The sector, along with many other industries, has been pressured of late as consumers tighten spending due to the continued housing downturn, eroding credit, escalating gas and food costs and recession concerns.
Earlier in the day Monaco Coach fell to a first-quarter loss, blaming a drop in consumer spending. The Coburg, Ore.-based company also said it expects a second-quarter loss due to uncertain economic conditions.
Monaco Coach's stock fell $1.12, or 13.3 percent, to $7.33 in morning trading. The company's shares plunged to a nearly 10-year low of $6.50 earlier in the session.
RBC Capital Markets analyst Edward Aaron said Monaco Coach's quarterly results, which included drops in motorhome and towable retail sales, are indicative of current economic conditions.
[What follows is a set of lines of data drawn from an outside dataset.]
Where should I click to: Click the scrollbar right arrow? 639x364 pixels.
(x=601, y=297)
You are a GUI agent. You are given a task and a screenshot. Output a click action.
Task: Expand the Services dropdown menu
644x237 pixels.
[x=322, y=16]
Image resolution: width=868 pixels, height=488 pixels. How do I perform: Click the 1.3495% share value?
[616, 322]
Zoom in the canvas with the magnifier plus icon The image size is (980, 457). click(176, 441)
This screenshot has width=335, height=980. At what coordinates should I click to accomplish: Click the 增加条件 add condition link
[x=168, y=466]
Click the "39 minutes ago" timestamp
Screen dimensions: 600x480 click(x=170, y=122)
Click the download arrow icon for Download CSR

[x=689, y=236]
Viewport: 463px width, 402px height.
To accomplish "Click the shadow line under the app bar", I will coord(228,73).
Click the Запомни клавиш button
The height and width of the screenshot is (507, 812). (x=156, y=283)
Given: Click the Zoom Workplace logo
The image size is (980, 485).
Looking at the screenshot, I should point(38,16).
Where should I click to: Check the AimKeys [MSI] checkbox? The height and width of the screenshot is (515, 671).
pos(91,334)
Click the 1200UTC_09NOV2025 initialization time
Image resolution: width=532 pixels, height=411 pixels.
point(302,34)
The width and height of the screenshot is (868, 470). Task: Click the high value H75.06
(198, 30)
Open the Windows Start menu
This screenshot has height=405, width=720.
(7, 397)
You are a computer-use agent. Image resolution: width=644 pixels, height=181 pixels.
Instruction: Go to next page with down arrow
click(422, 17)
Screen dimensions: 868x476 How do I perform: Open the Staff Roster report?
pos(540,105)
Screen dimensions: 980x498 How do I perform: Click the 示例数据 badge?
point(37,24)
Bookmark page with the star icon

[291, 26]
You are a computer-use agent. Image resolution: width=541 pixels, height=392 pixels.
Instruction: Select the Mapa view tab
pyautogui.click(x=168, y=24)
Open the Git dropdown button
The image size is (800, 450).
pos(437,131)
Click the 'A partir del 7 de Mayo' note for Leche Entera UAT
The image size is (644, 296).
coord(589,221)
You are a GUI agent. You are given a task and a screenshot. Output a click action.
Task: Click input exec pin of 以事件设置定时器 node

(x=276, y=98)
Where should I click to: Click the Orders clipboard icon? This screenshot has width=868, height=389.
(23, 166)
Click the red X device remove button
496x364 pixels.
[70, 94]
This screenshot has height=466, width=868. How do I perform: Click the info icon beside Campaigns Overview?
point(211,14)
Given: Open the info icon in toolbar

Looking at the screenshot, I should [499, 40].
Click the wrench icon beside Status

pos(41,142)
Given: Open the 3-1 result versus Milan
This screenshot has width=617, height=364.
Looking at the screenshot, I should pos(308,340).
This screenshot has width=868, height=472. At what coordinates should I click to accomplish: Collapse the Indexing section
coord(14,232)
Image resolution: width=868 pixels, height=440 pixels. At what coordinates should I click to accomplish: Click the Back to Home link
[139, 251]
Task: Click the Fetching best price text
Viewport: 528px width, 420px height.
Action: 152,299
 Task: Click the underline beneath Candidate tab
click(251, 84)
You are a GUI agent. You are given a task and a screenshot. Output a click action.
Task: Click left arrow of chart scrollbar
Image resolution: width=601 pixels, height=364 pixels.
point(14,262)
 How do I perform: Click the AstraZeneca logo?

He also cautioned on inventory levels.
"Dealer inventories are still too high relative to demand and will need to come down further to reflect a significantly lower rate of retail sales activity, in our opinion," he wrote in a client note.
Aaron reaffirmed an "Underperform" rating.
Elsewhere in the sector, shares of Thor Industries Inc. dipped 3 cents to $28.98. Winnebago Industries Inc.'s stock dropped 30 cents, or 2 percent, to $14.58. The stock hit a new 52-week low of $14.30 earlier.
Shares of Fleetwood Enterprises Inc. shed 11 cents, or 2.9 percent, to $3.68. The stock earlier touched a year low of $3.55.